Трудно описать те первые послереволюционные дни. Город охватило всеобщее ликование. Народ высыпал на улицы, никто не работал. Поскольку людские потери во время восстания исчислялись единицами, газеты немедленно окрестили свершившееся «великой бескровной революцией». Однако, несмотря на всю «бескровность», офицерам на улице лучше было не показываться – особенно тем, кто не желал ходить без погон. Многие офицеры, срезав погоны, носили красную повязку на рукаве или красную орденскую ленточку на лацкане.
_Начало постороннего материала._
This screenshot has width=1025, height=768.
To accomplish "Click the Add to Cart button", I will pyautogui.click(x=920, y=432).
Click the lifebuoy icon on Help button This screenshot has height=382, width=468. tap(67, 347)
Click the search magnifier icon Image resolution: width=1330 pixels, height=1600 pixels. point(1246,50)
И всё же усидеть дома в эти дни было немыслимо: хотелось всё видеть своими глазами. На второй день революции я отправился в здание Государственной Думы. Поскольку все теперь были равны, пропуска отменили, и любой мог беспрепятственно войти в Таврический дворец, где заседало Временное правительство. Идя по коридорам дворца, я столкнулся со старинным другом отца профессором Гучковым[1] – депутатом Думы и военным министром Временного правительства. «Вы ведь, если не ошибаюсь, служили в войсках связи, – сказал Александр Иванович. – Нам нужно срочно установить радиосвязь с Кронштадтом. Матросы угрожают расправой над комендантом. Необходимо предотвратить самосуд»[2]. Я сказал, что служу на российском заводе Маркони и что ещё до начала всеобщей забастовки там для отправки на фронт была подготовлена большая партия оборудования. При наличии соответствующего распоряжения Временного правительства я мог бы доставить её в Таврический дворец. Гучков быстро подготовил необходимые бумаги, и я бросился исполнять поручение.
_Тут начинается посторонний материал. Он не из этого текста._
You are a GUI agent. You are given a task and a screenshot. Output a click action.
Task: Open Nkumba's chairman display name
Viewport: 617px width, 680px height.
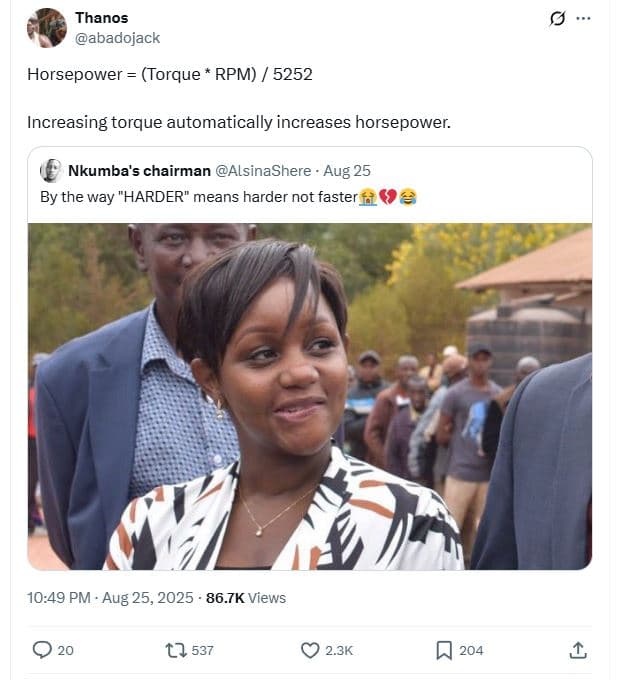pyautogui.click(x=139, y=171)
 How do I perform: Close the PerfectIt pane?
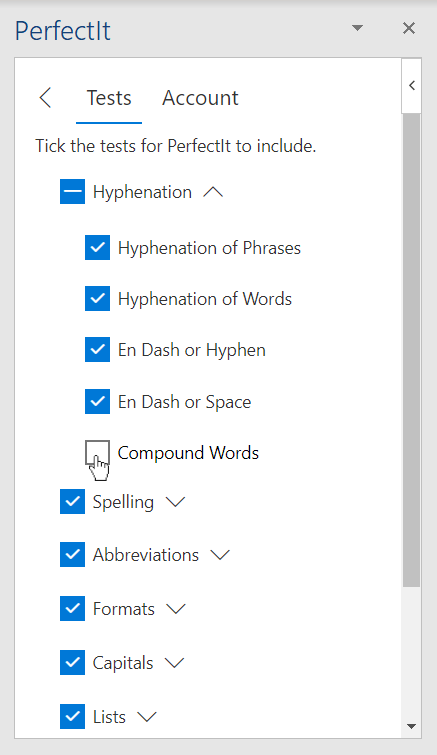pos(409,28)
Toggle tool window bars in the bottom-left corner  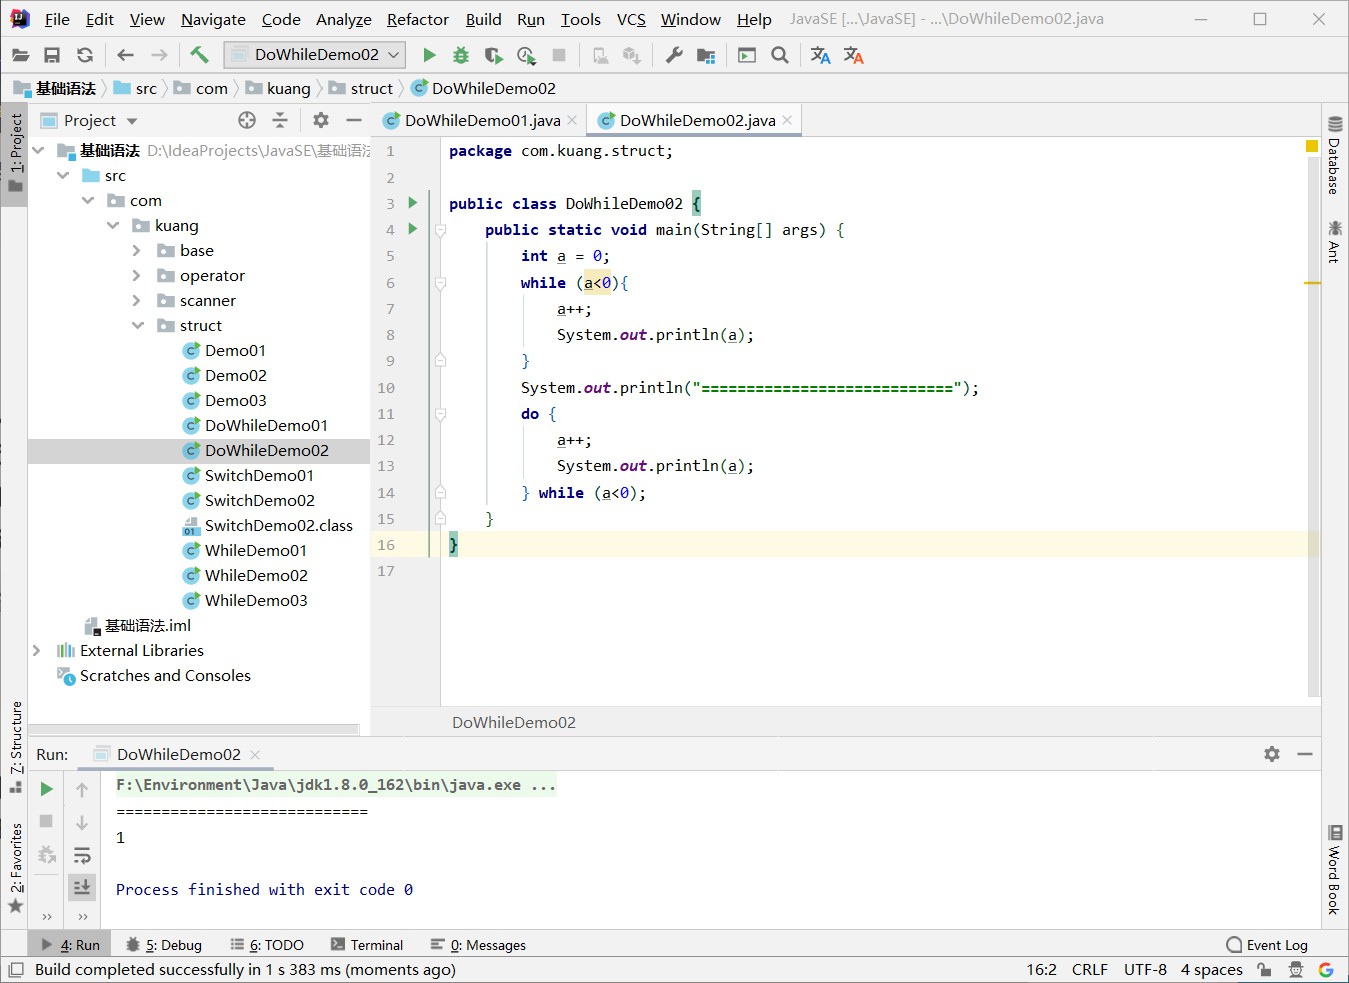coord(15,970)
Тут же возникла проблема: как добраться до завода, который находился на окраине города. Трамваи в тот день не ходили. Пешком – потеряю полдня. Перед дворцом стояла вереница автомобилей с военными шофёрами, но все они кого-то ждали и ни в какую не соглашались везти. Вдруг кто-то меня окликнул. Оглянувшись, я узнал Лушина – одного из механиков, с которыми служил на радиостанции в Гродно. Он сидел за рулём мотоцикла с коляской и улыбался во весь рот. Мы обнялись, и я рассказал ему о своём затруднении. Лушин взялся помочь, а поскольку рядовой в те дни мог добиться больше любого генерала, то вскоре Лушин вернулся с предписанием, по которому он и его транспортное средство на ближайшие месяцы поступали в моё полное распоряжение.
На заводе задержек не возникло: ознакомившись с письмом Гучкова, профессор Айзенштейн провёл меня на склад, где лежало приготовленное к отправке радиооборудование. Теперь возникал вопрос, как доставить его до места и где найти людей, которые смогли бы на нём работать. Лушин предложил заехать в Электротехническую офицерскую школу и набрать добровольцев.
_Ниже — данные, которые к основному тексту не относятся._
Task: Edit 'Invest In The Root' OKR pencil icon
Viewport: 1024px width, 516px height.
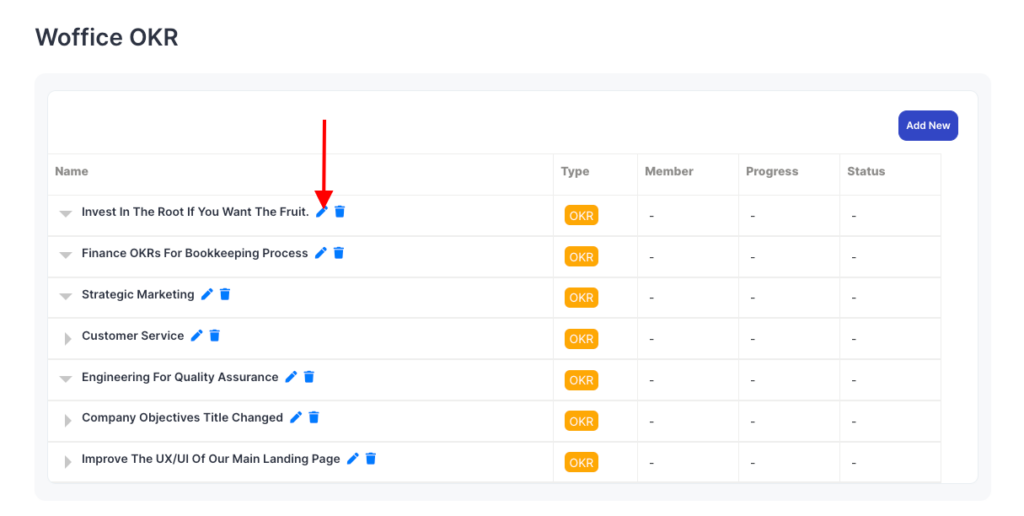Action: [321, 212]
В школе творилось нечто невообразимое. Здание было захвачено солдатами, у входа шёл массовый митинг. О том, чтобы его прервать, не могло быть и речи: как офицера, меня бы просто растерзали. Но рядовому и тут всё было дозволено. Протиснувшись меж рядов, Лушин влез на трибуну, оттеснил оратора и объявил, что Таврическому дворцу безотлагательно требуется радиосвязь и что от её наличия, возможно, зависит вся дальнейшая судьба революции. «Есть ли желающие помочь с доставкой и установкой оборудования?» – воззвал он.
Желающих оказалось столько, что пришлось наспех отбирать наиболее квалифицированных. С двумя грузовиками, полными добровольцев, мы вернулись на завод Маркони, погрузили оборудование и поехали в Таврический дворец. К вечеру связь с Кронштадтом была установлена.